[[ The records open ]]

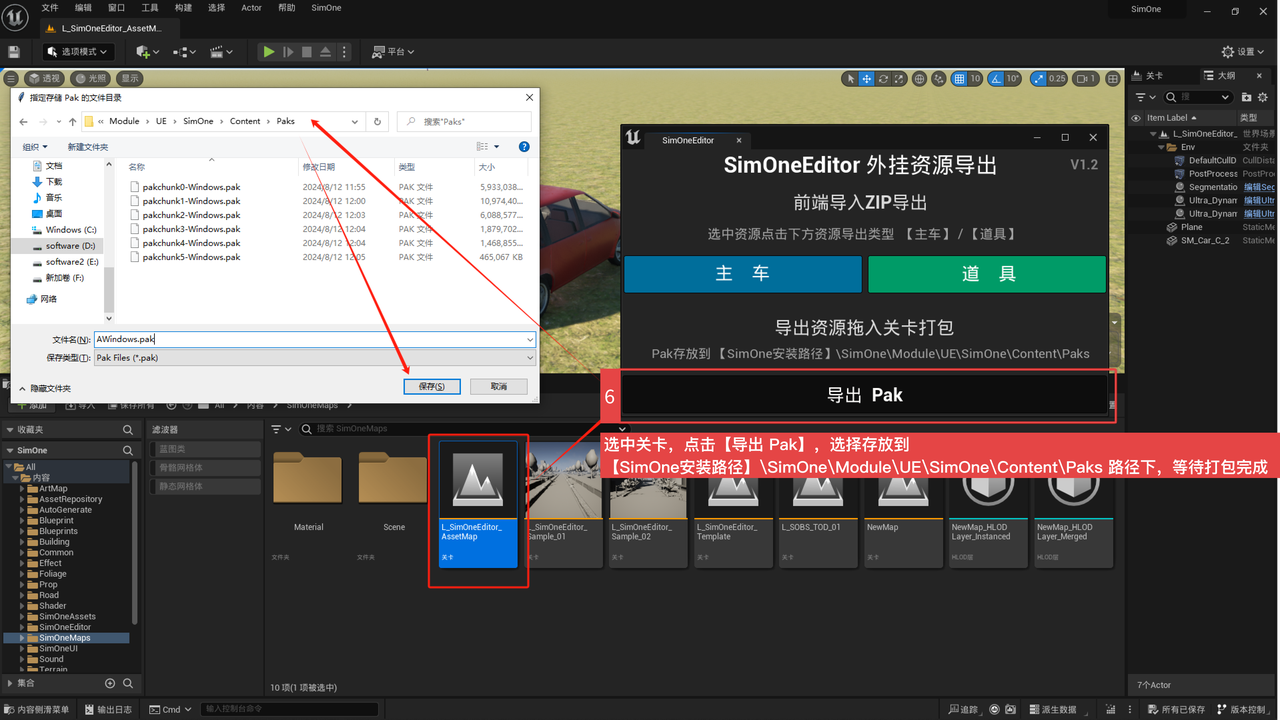Open the 选项模式 mode dropdown
Viewport: 1280px width, 720px height.
point(80,52)
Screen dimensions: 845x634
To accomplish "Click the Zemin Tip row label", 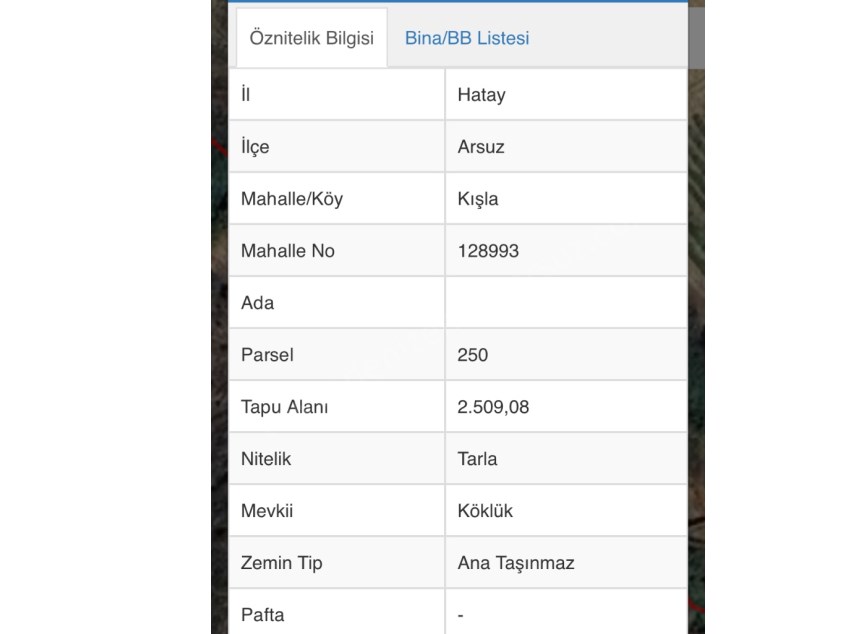I will click(280, 562).
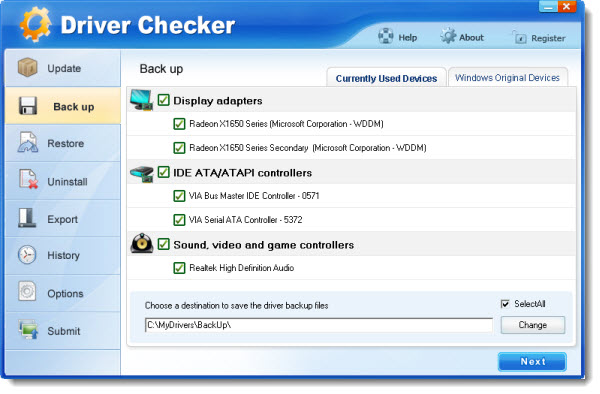Select the Restore sidebar icon
600x394 pixels.
pyautogui.click(x=28, y=142)
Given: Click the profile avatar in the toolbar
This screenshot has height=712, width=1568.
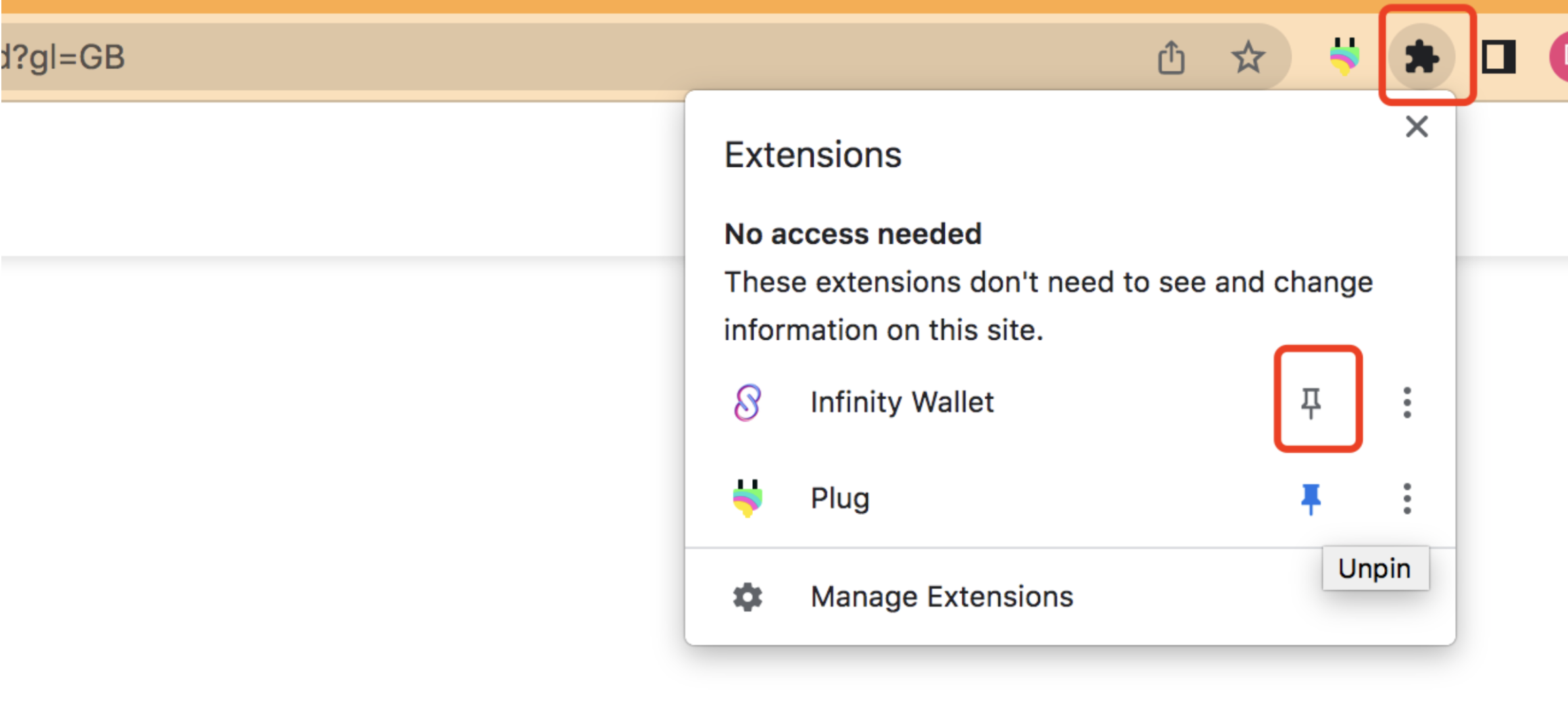Looking at the screenshot, I should [x=1559, y=57].
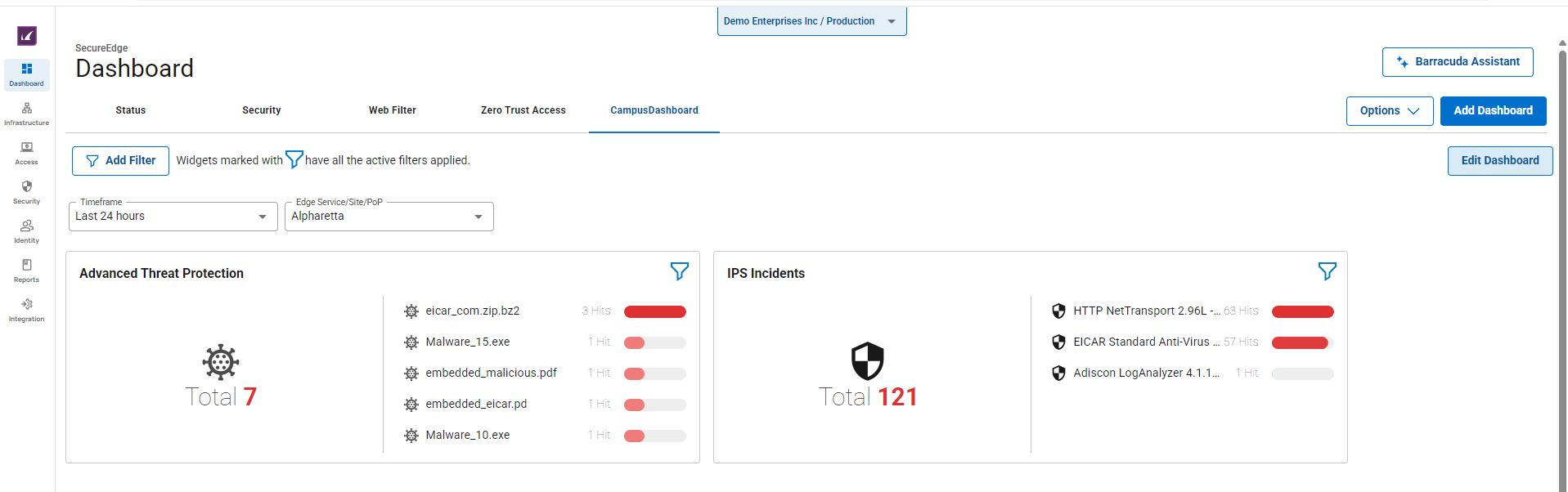
Task: Click the Barracuda logo icon
Action: coord(27,36)
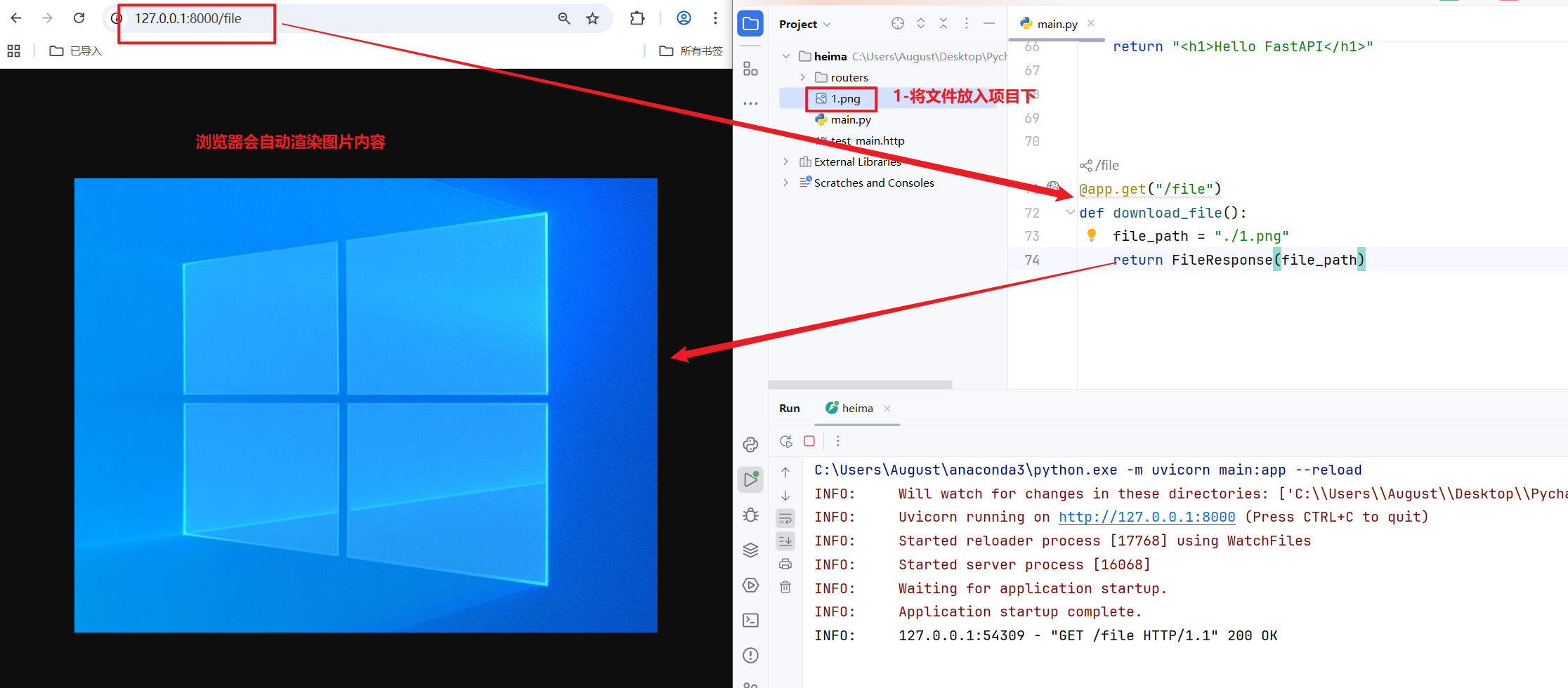This screenshot has height=688, width=1568.
Task: Toggle scroll to end in console
Action: click(x=785, y=541)

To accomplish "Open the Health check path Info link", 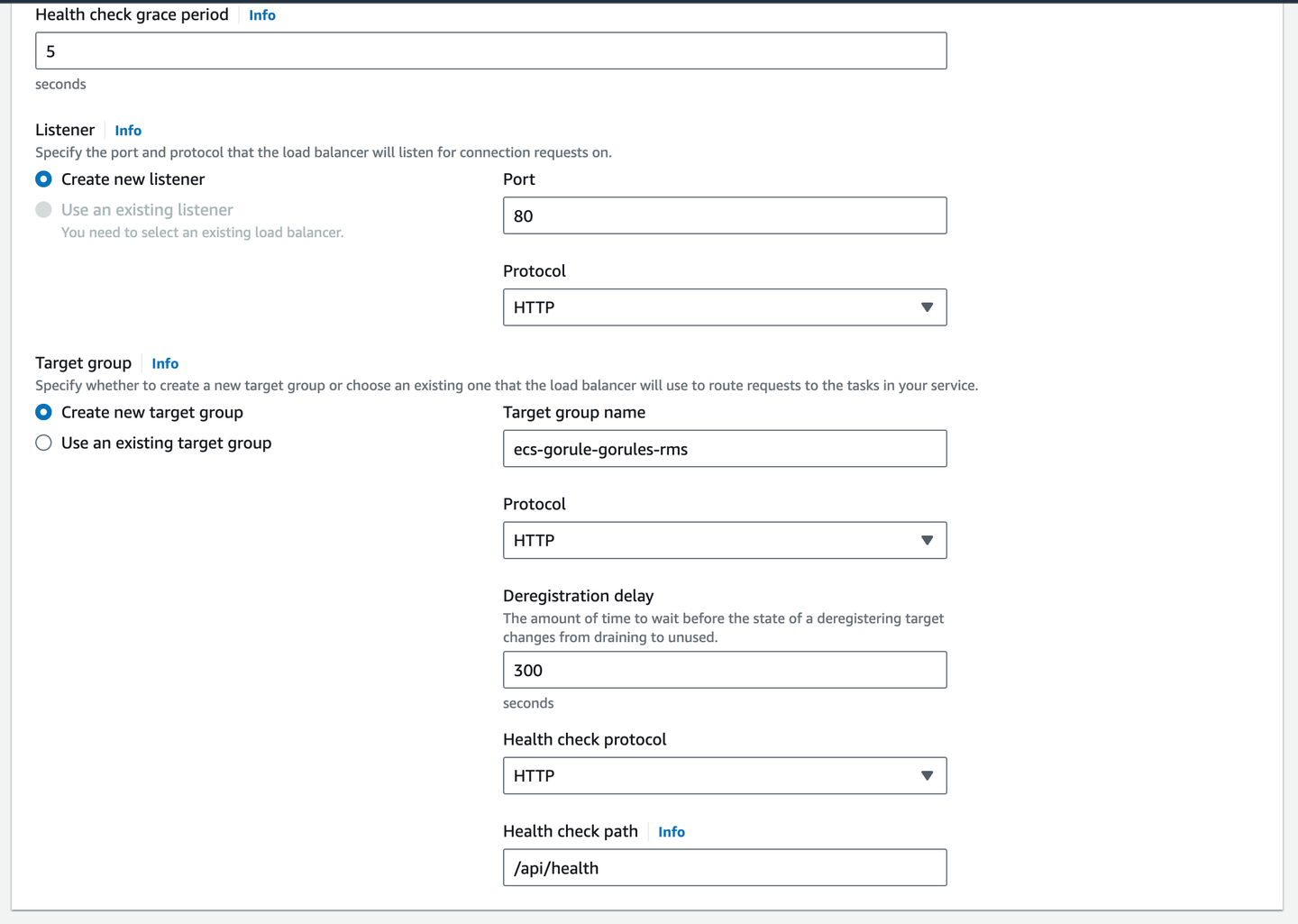I will point(671,831).
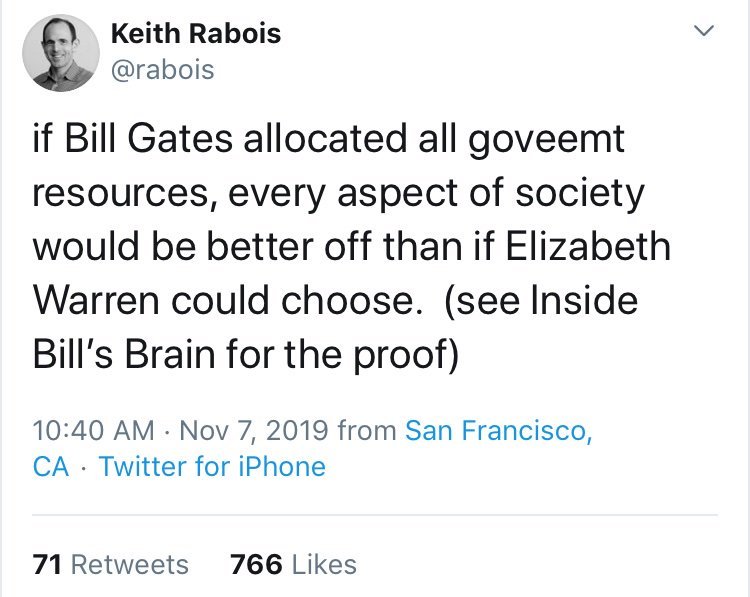The width and height of the screenshot is (750, 597).
Task: View the 71 Retweets list
Action: tap(110, 564)
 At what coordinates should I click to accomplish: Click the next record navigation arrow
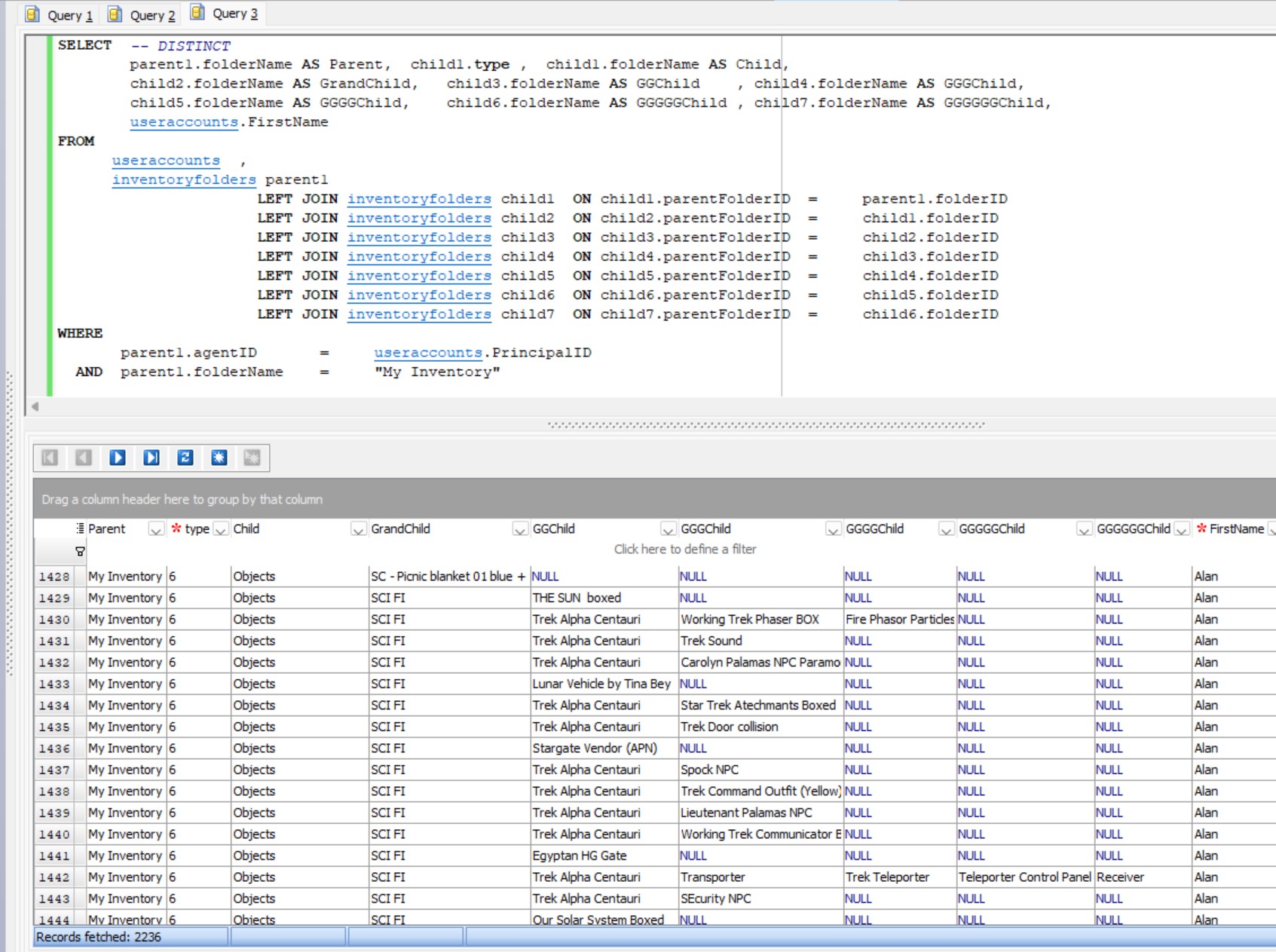tap(118, 458)
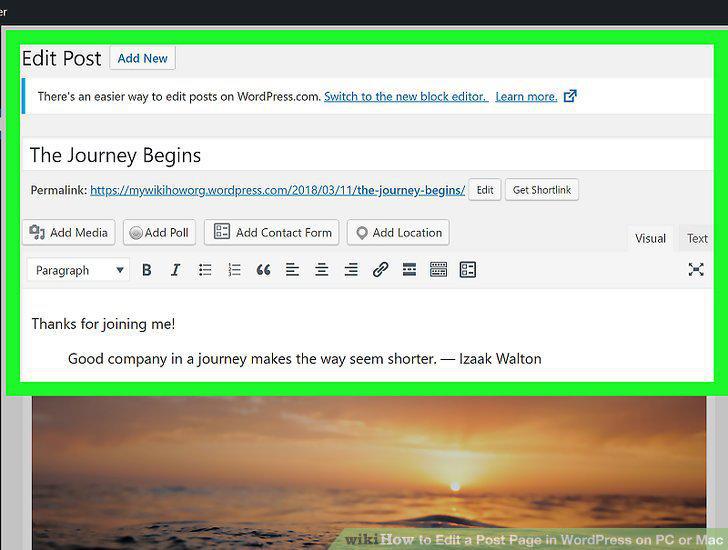Viewport: 728px width, 550px height.
Task: Switch to the Visual editor tab
Action: pos(650,239)
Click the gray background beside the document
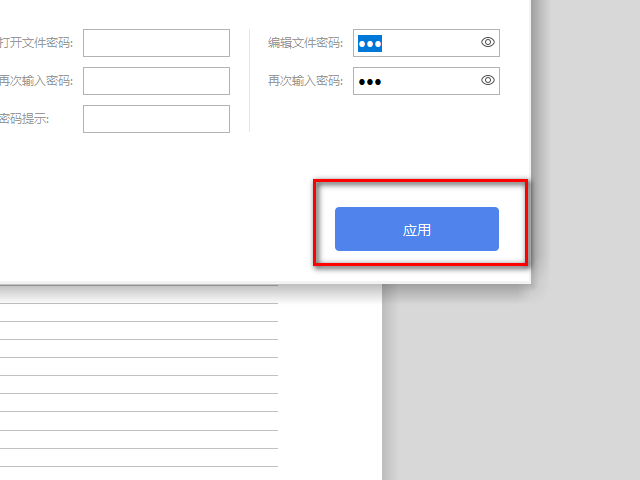Image resolution: width=640 pixels, height=480 pixels. pos(510,384)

[[ The records closed ]]

Work required: Extract precisely the lines beginning at the line containing "At what coordinates" and ending at the last line of the entries above, exactly as written and with no pictures.

Solution to this problem:
 At what coordinates should I click to accomplish: Click the next record navigation arrow
tap(118, 458)
Viewport: 728px width, 550px height.
Task: Switch to the Visual editor tab
Action: pos(650,239)
Click the gray background beside the document
Image resolution: width=640 pixels, height=480 pixels. pos(510,384)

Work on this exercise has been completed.